La fameuse « démission des parents » n’aura pas échappé aux enfants. « Les parents ne font pas attention à leur enfants, certains préfèrent leur travail à eux », déplore Souad Khorchid, la maman d’Abdelhaïy interrogée après la projection. Elle dit que les enfants ont eu besoin d’exprimer l’absence de leurs parents à l’écran et qu’on devrait prendre conscience de leurs inquiétudes « car elles sont réelles ». Elle ajoute : « Regardez, là, vous voyez, il y a des enfants qui sont venu seuls, sans leur parents, c’est vraiment dommage. » Souad Khorchid est fière de voir son fils à l’écran résume d’un mot cet ensemble de courts-métrages : « magnifique ».

« Lors de l’écriture des scénarios, le thème de la mort et de la distance revenaient souvent, raconte Ariane Lila, la réalisatrice de « Cessez-le-feu ». C’est ainsi qu’on en est arrivé à écrire l’histoire du père d’Aboubacar qui part à la guerre en Afghanistan. Les élèves m’ont dit qu’ils ont choisi ce scénario parce que c’est à la guerre qu’on meurt le plus vite. » Elle dit avoir apprécié d’être « en immersion » avec des enfants qui ont des idées et une vision de leur société, « c’est important de savoir ce qu’ils pensent ». Enthousiaste, donc, d’avoir participé à ce projet et rencontré les parents des élèves, dont « beaucoup, constate-t-elle, ont des emplois précaires et des conditions de vie difficiles ».

Lydia Darini qui a participé à « Cessez-le-feu » avec sa fille Jennifer, et même son bébé, se verrait bien renouveler l’expérience : « C’était très bien, je suis fière de Jennifer. Ça fait bizarre de se voir à l’écran, je me suis trouvée un peu plus ronde. » Elle est « impressionnée » par les scénarios écris par les élèves, les messages véhiculés qui « reflètent bien notre société d’aujourd’hui et leur prestation devant la caméra ».

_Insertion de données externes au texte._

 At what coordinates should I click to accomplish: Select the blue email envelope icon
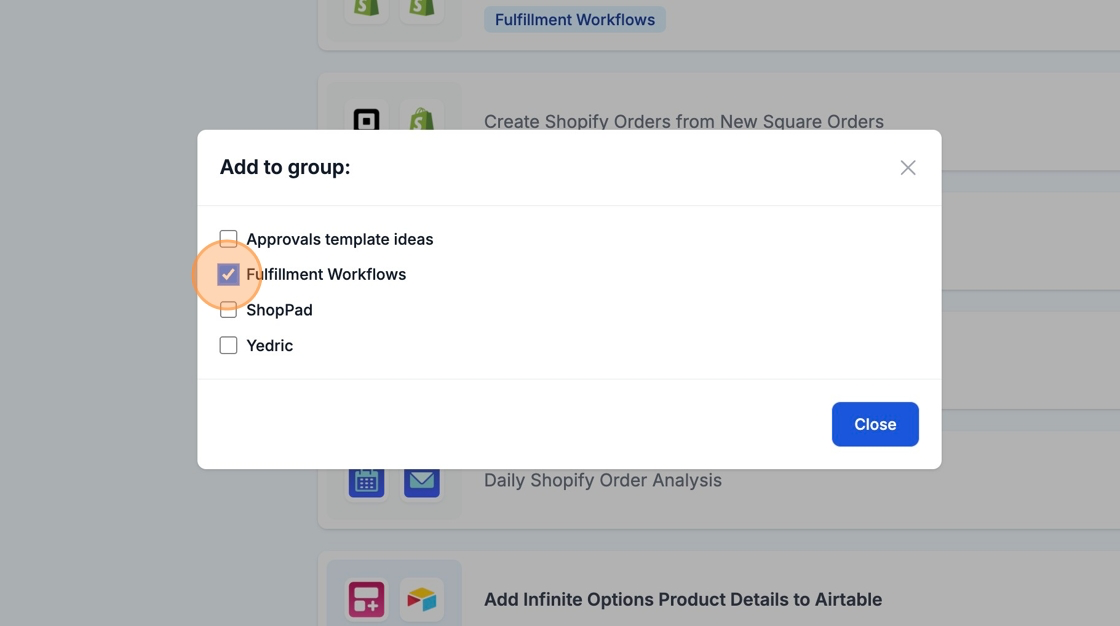(421, 481)
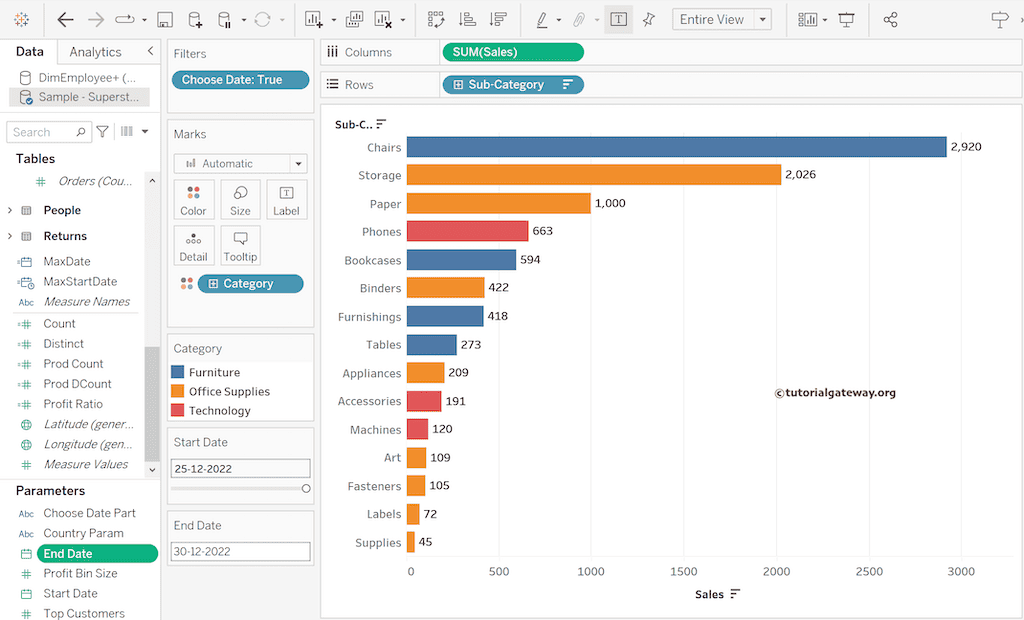Click the sort icon beside Sales axis title
The image size is (1024, 620).
736,594
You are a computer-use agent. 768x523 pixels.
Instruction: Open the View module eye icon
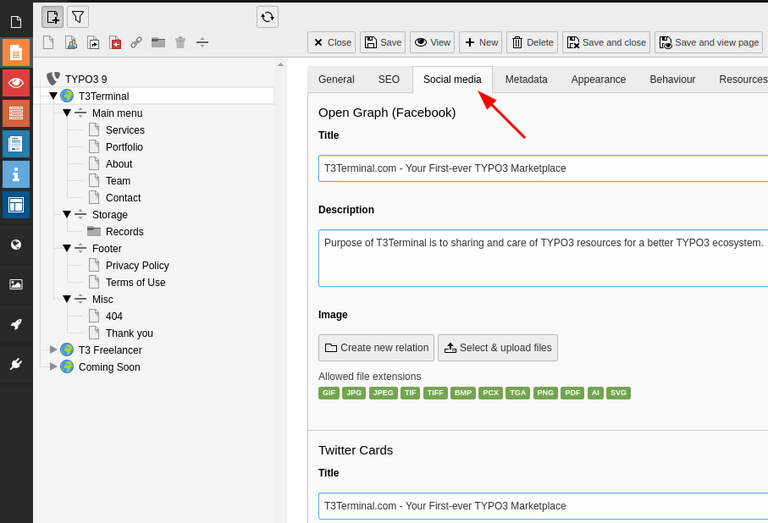16,82

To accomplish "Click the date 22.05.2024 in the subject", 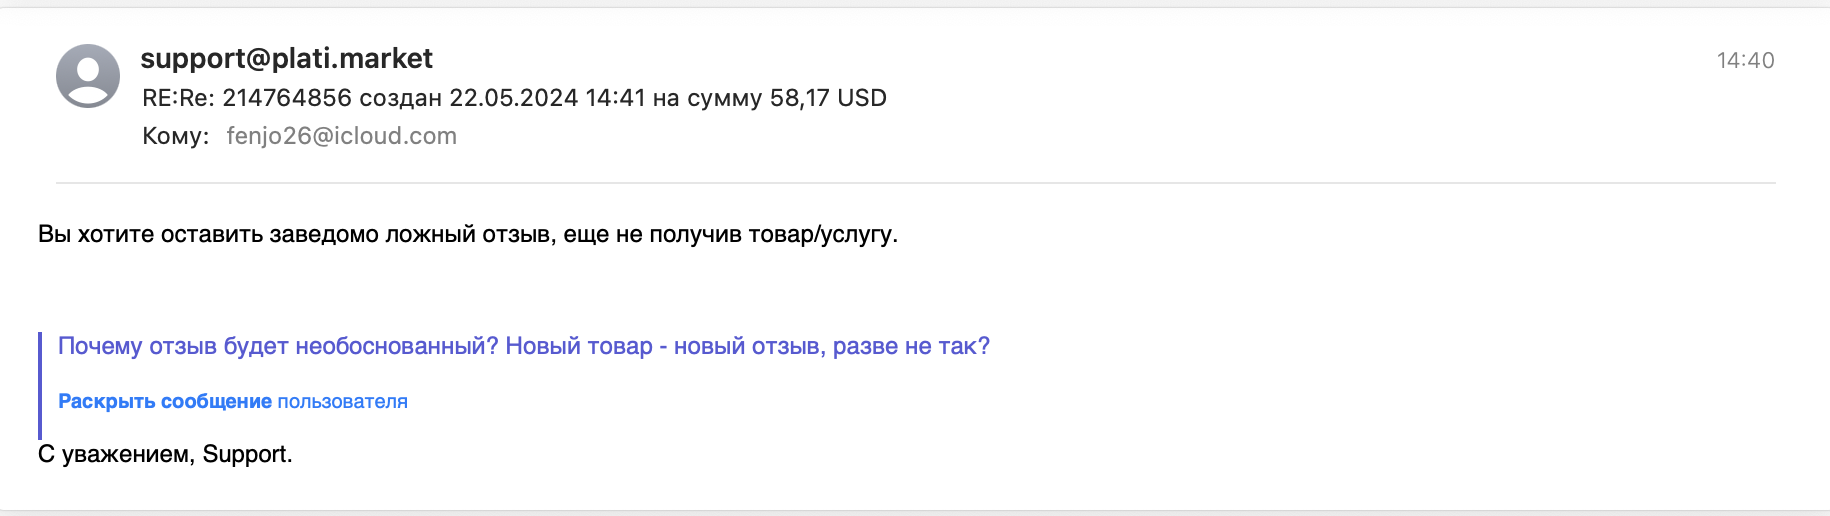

Le plus important, sans doute, pour les parents, dans cette expérience cinématographique, c’est de voir leurs enfants autrement que dans leur environnement habituel, les voir s’impliquer « avec sérieux » dans les tournages, les voir mettre de l’humour dans des situations parfois pas très gaies.

Des élèves, il fallait s’y attendre, veulent faire désormais du cinéma leur futur métier. C’est le cas d’Amanda : « J’aimerais être comédienne plus tard. » Mais déjà, des bémols : elle a plutôt apprécié le côté ludique du projet mais regrette d’avoir dû « bosser fort pendant le week-end » et de s’être « ennuyée par moments ».

Amanda explique aux adultes qui l’entourent de quoi il est question dans le court-métrage où elle joue. Une adulte n’a pas compris le rôle d’un des enfants et demande des précisions à Amanda, qui donne le fin mot : « En fait il est amoureux de moi en secret mais moi je ne l’aime pas. » Elle ajoute que le film a misé sur un côté sombre et difficile à comprendre. Un autre camarade vient l’interrompre : « C’était trop bien, on a voulu faire autre chose que ce qu’on voit à la télé. »

Imane Youssfi

En septembre, Tribudom projettera une autre série de courts-métrages, réalisés ceux-là avec des lycéens de Villepinte (93).